De stemming verliep scherp langs politieke lijnen. Rechtse partijen als PVV, VVD, BBB, FVD, SGP en JA21 steunden het voorstel. Ook de VVD stemde vóór, wat de doorslag gaf. Tegen stemden onder meer GroenLinks-PvdA, D66, NSC, SP, ChristenUnie, DENK, Partij voor de Dieren en Volt.
Met 76 stemmen – slechts één boven de vereiste meerderheid – haalde de motie het net. Daarmee krijgt het kabinet de opdracht om in Brussel opnieuw bezwaar te maken tegen het Europese besluit om de verkoop van nieuwe benzine- en dieselauto’s vanaf 2035 te verbieden.
“Onbetaalbaar voor gezinnen en ondernemers”
In de motie stelt Van der Plas dat het plan van de Europese Unie “onbetaalbaar is voor veel gezinnen en ondernemers en niet aansluit bij de praktijk”. Ook wijst zij op het risico dat de maatregel de Europese auto-industrie schaadt.

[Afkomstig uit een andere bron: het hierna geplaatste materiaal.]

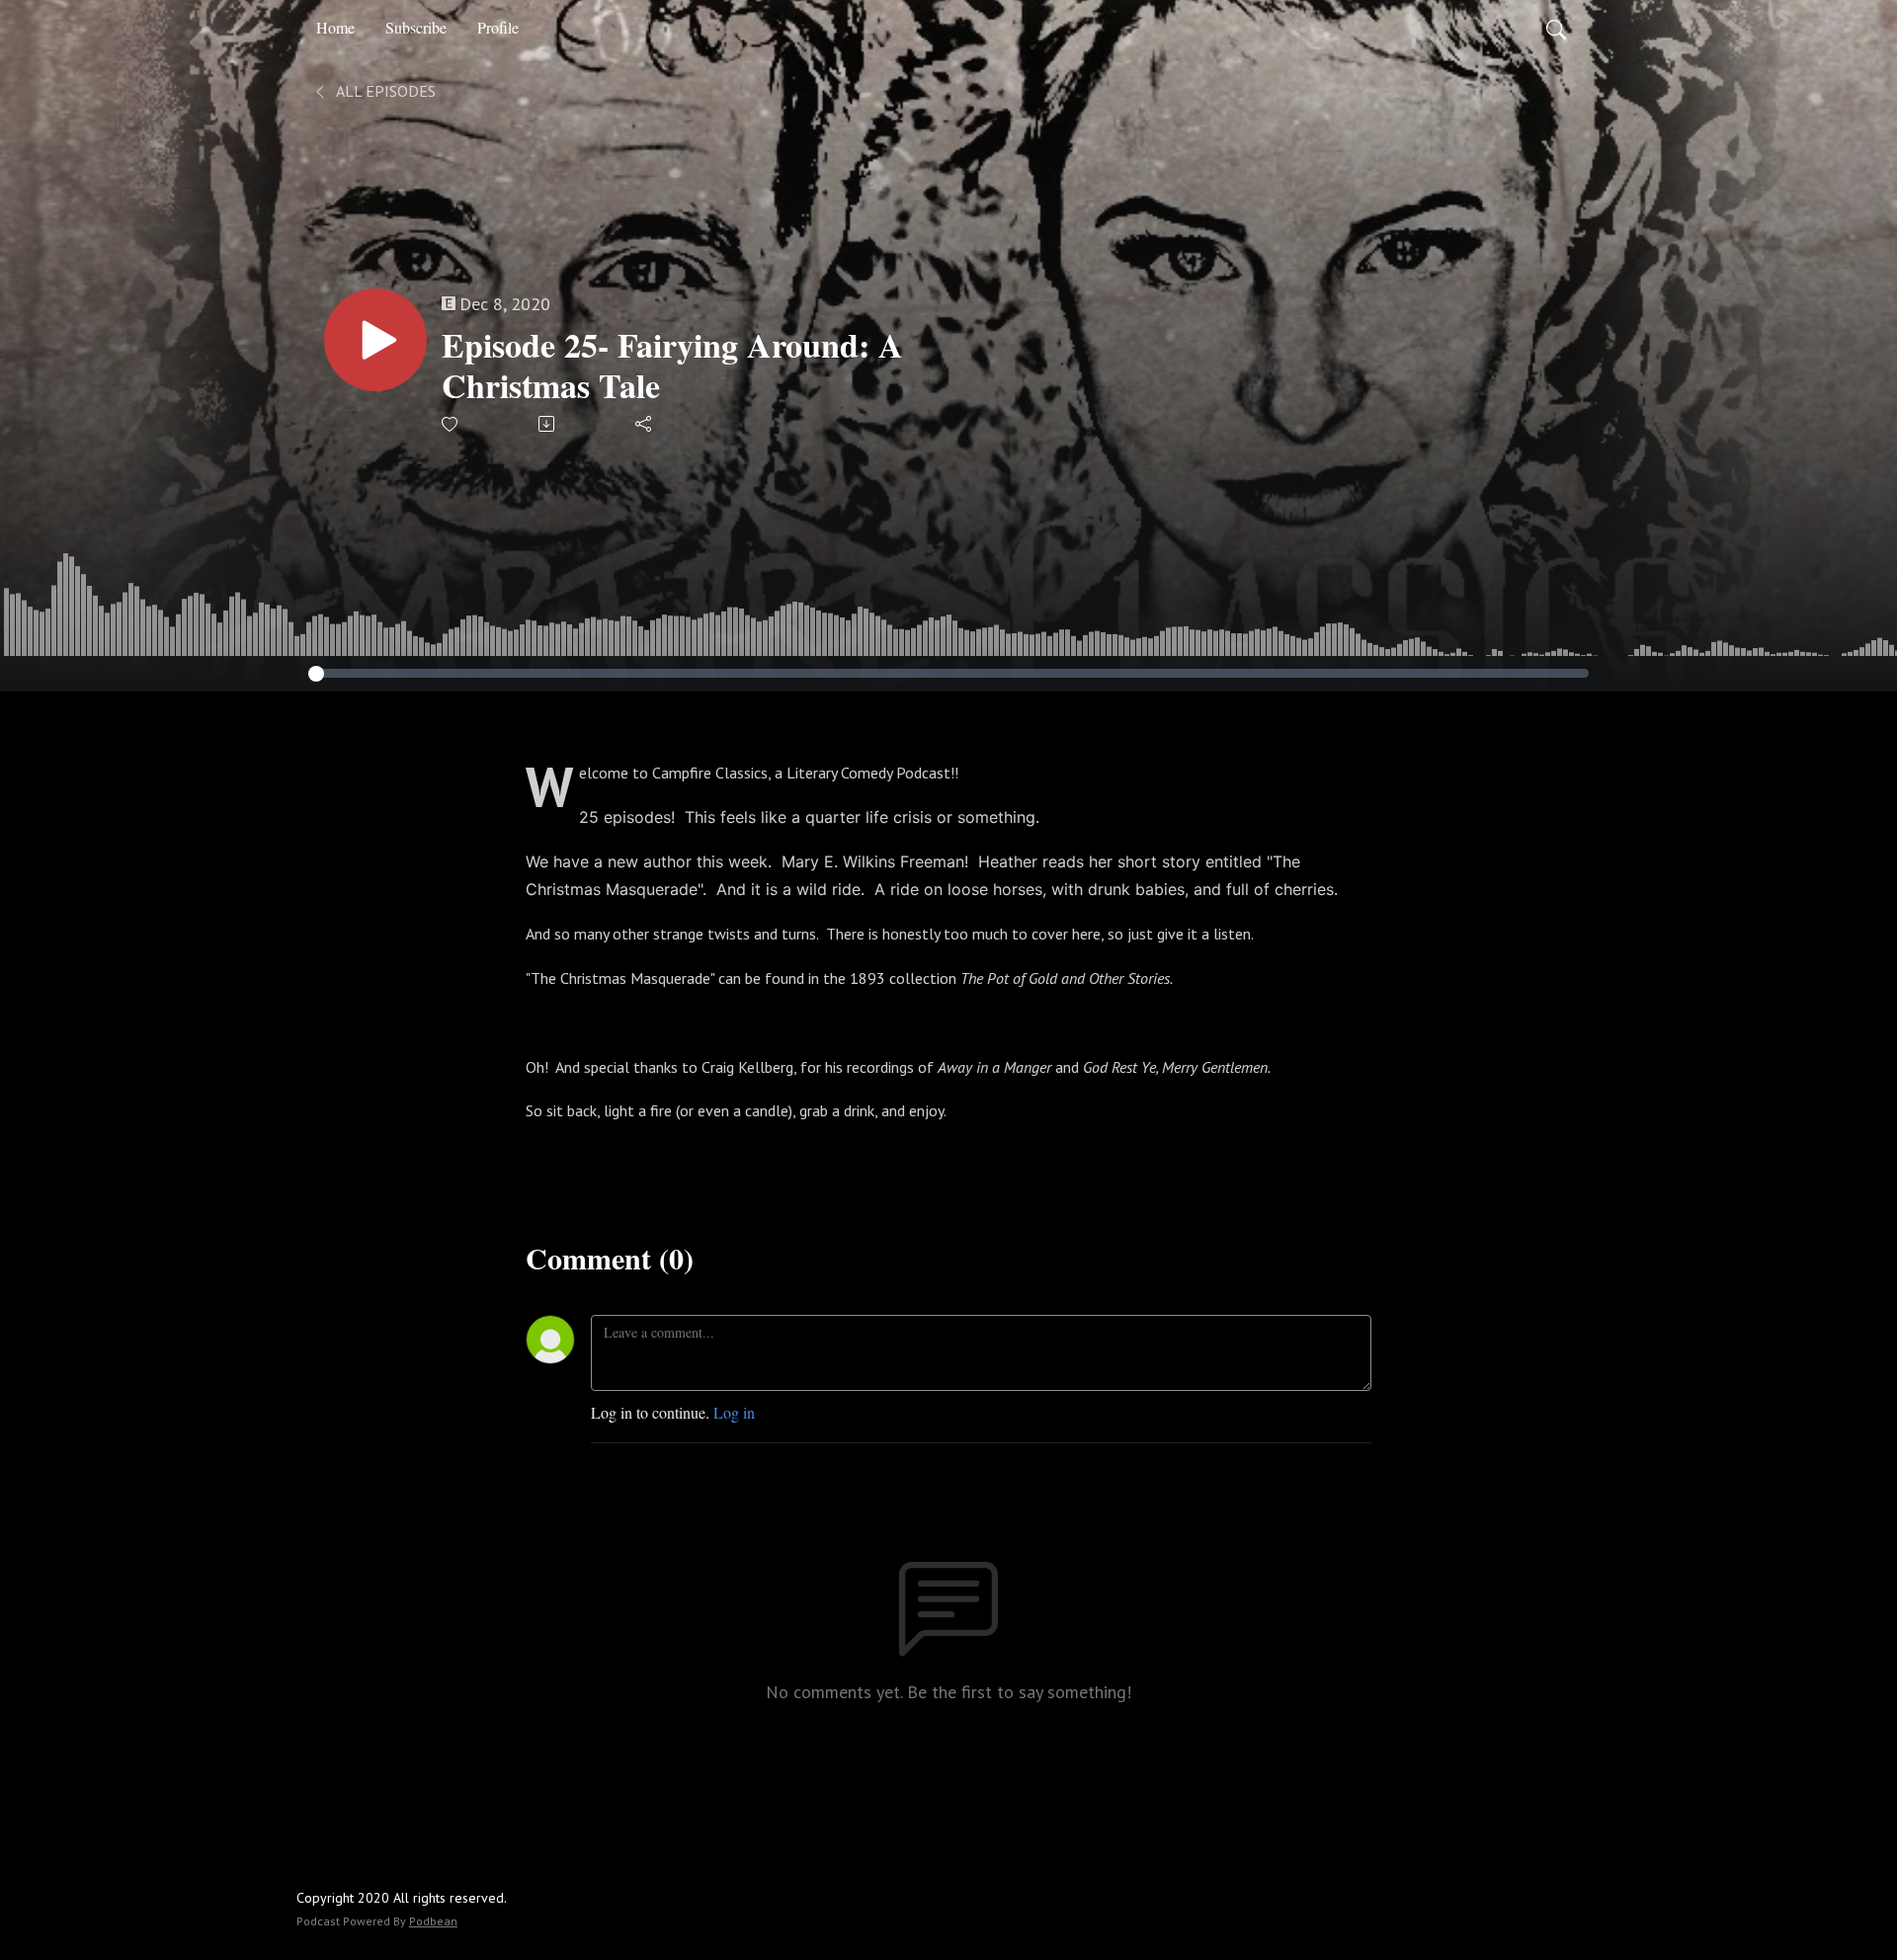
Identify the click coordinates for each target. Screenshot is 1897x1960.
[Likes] (451, 424)
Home (335, 27)
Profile (498, 27)
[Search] (1556, 27)
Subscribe (416, 27)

“De concurrentiepositie van de Europese auto-industrie en daarmee ook toeleveranciers staan zwaar onder druk,” staat in de tekst. Daarnaast zouden innovaties en technologische kennis binnen de sector verloren kunnen gaan als fabrikanten verplicht volledig elektrisch moeten produceren.
Realistische overgang
Van der Plas pleit daarom voor een geleidelijke overgang in plaats van een harde stop. Volgens haar moet Nederland zich in de EU hardmaken voor “een realistische mix” waarin ook hybride en zuinige verbrandingsmotoren ruimte houden.
Het Europees Parlement en de Europese Commissie willen dat vanaf 2035 alle nieuwe auto’s in de EU emissievrij zijn. Alleen voertuigen zonder uitstoot — zoals volledig elektrische of op waterstof aangedreven modellen — mogen dan nog nieuw worden verkocht. Bestaande benzine- en dieselauto’s mogen wel blijven rijden.